Excerpted records –
_ _ _

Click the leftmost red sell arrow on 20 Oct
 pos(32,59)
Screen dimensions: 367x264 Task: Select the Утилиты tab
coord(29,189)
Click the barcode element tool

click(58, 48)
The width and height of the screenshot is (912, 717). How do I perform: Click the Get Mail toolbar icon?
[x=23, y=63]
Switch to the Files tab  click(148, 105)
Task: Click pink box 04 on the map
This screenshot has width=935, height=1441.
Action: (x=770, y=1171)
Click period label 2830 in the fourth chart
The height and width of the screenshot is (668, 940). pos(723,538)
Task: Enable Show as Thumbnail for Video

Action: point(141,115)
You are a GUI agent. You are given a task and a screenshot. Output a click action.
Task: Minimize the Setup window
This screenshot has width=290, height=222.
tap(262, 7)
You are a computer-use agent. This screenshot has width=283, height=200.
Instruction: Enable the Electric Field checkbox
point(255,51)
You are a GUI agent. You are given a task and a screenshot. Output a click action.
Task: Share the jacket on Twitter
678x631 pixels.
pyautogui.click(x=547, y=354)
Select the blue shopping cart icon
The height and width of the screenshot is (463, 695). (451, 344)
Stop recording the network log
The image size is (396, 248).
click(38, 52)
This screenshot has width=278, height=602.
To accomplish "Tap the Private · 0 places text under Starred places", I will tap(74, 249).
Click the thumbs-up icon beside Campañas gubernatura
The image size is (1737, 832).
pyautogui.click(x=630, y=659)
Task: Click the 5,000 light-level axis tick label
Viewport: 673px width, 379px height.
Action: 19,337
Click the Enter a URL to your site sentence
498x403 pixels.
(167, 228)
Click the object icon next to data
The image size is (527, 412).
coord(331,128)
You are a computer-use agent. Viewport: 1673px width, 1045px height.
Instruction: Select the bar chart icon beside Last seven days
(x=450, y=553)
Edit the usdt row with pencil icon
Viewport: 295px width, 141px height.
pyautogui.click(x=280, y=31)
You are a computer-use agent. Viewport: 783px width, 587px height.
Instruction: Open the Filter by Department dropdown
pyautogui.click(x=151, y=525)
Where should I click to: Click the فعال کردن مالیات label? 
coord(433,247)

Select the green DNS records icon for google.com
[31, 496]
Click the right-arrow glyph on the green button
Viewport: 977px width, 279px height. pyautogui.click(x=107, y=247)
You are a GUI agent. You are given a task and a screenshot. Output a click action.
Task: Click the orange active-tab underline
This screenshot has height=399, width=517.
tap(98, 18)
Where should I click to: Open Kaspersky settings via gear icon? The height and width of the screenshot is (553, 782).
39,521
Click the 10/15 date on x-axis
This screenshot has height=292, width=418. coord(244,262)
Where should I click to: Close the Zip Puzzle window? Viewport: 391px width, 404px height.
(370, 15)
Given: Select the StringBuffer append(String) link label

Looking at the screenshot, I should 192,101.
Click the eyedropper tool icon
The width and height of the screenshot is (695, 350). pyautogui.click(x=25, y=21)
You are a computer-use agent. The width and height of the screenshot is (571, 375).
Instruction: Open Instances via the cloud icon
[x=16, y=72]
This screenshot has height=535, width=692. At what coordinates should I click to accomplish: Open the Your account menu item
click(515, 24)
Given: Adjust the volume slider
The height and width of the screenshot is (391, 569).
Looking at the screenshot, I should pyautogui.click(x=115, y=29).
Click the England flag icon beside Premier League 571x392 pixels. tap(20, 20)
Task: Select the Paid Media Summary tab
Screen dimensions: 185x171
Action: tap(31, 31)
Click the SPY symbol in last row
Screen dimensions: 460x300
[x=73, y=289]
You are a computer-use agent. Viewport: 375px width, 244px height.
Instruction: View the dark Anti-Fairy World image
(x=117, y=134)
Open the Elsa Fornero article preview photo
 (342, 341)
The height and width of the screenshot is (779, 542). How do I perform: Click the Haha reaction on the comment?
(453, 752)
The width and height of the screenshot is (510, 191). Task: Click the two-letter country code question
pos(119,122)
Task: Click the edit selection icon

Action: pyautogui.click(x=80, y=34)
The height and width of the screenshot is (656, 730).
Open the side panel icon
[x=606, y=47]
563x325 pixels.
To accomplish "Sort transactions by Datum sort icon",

_ _ _

About this exercise – Transcribe the material above word for word.

Written solution –
Click the leftmost red sell arrow on 20 Oct
 pos(32,59)
Screen dimensions: 367x264 Task: Select the Утилиты tab
coord(29,189)
Click the barcode element tool

click(58, 48)
The width and height of the screenshot is (912, 717). How do I perform: Click the Get Mail toolbar icon?
[x=23, y=63]
Switch to the Files tab  click(148, 105)
Task: Click pink box 04 on the map
This screenshot has width=935, height=1441.
Action: (x=770, y=1171)
Click period label 2830 in the fourth chart
The height and width of the screenshot is (668, 940). pos(723,538)
Task: Enable Show as Thumbnail for Video

Action: point(141,115)
You are a GUI agent. You are given a task and a screenshot. Output a click action.
Task: Minimize the Setup window
This screenshot has width=290, height=222.
tap(262, 7)
You are a computer-use agent. This screenshot has width=283, height=200.
Instruction: Enable the Electric Field checkbox
point(255,51)
You are a GUI agent. You are given a task and a screenshot. Output a click action.
Task: Share the jacket on Twitter
678x631 pixels.
pyautogui.click(x=547, y=354)
Select the blue shopping cart icon
The height and width of the screenshot is (463, 695). (451, 344)
Stop recording the network log
The image size is (396, 248).
click(38, 52)
This screenshot has width=278, height=602.
To accomplish "Tap the Private · 0 places text under Starred places", I will tap(74, 249).
Click the thumbs-up icon beside Campañas gubernatura
The image size is (1737, 832).
pyautogui.click(x=630, y=659)
Task: Click the 5,000 light-level axis tick label
Viewport: 673px width, 379px height.
Action: 19,337
Click the Enter a URL to your site sentence
498x403 pixels.
(167, 228)
Click the object icon next to data
The image size is (527, 412).
coord(331,128)
You are a computer-use agent. Viewport: 1673px width, 1045px height.
Instruction: Select the bar chart icon beside Last seven days
(x=450, y=553)
Edit the usdt row with pencil icon
Viewport: 295px width, 141px height.
pyautogui.click(x=280, y=31)
You are a computer-use agent. Viewport: 783px width, 587px height.
Instruction: Open the Filter by Department dropdown
pyautogui.click(x=151, y=525)
Where should I click to: Click the فعال کردن مالیات label? 
coord(433,247)

Select the green DNS records icon for google.com
[31, 496]
Click the right-arrow glyph on the green button
Viewport: 977px width, 279px height. pyautogui.click(x=107, y=247)
You are a GUI agent. You are given a task and a screenshot. Output a click action.
Task: Click the orange active-tab underline
This screenshot has height=399, width=517.
tap(98, 18)
Where should I click to: Open Kaspersky settings via gear icon? The height and width of the screenshot is (553, 782).
39,521
Click the 10/15 date on x-axis
This screenshot has height=292, width=418. coord(244,262)
Where should I click to: Close the Zip Puzzle window? Viewport: 391px width, 404px height.
(370, 15)
Given: Select the StringBuffer append(String) link label

Looking at the screenshot, I should 192,101.
Click the eyedropper tool icon
The width and height of the screenshot is (695, 350). pyautogui.click(x=25, y=21)
You are a computer-use agent. The width and height of the screenshot is (571, 375).
Instruction: Open Instances via the cloud icon
[x=16, y=72]
This screenshot has height=535, width=692. At what coordinates should I click to accomplish: Open the Your account menu item
click(515, 24)
Given: Adjust the volume slider
The height and width of the screenshot is (391, 569).
Looking at the screenshot, I should pyautogui.click(x=115, y=29).
Click the England flag icon beside Premier League 571x392 pixels. tap(20, 20)
Task: Select the Paid Media Summary tab
Screen dimensions: 185x171
Action: tap(31, 31)
Click the SPY symbol in last row
Screen dimensions: 460x300
[x=73, y=289]
You are a computer-use agent. Viewport: 375px width, 244px height.
Instruction: View the dark Anti-Fairy World image
(x=117, y=134)
Open the Elsa Fornero article preview photo
 (342, 341)
The height and width of the screenshot is (779, 542). How do I perform: Click the Haha reaction on the comment?
(453, 752)
The width and height of the screenshot is (510, 191). Task: Click the two-letter country code question
pos(119,122)
Task: Click the edit selection icon

Action: pyautogui.click(x=80, y=34)
The height and width of the screenshot is (656, 730).
Open the side panel icon
[x=606, y=47]
563x325 pixels.
To accomplish "Sort transactions by Datum sort icon",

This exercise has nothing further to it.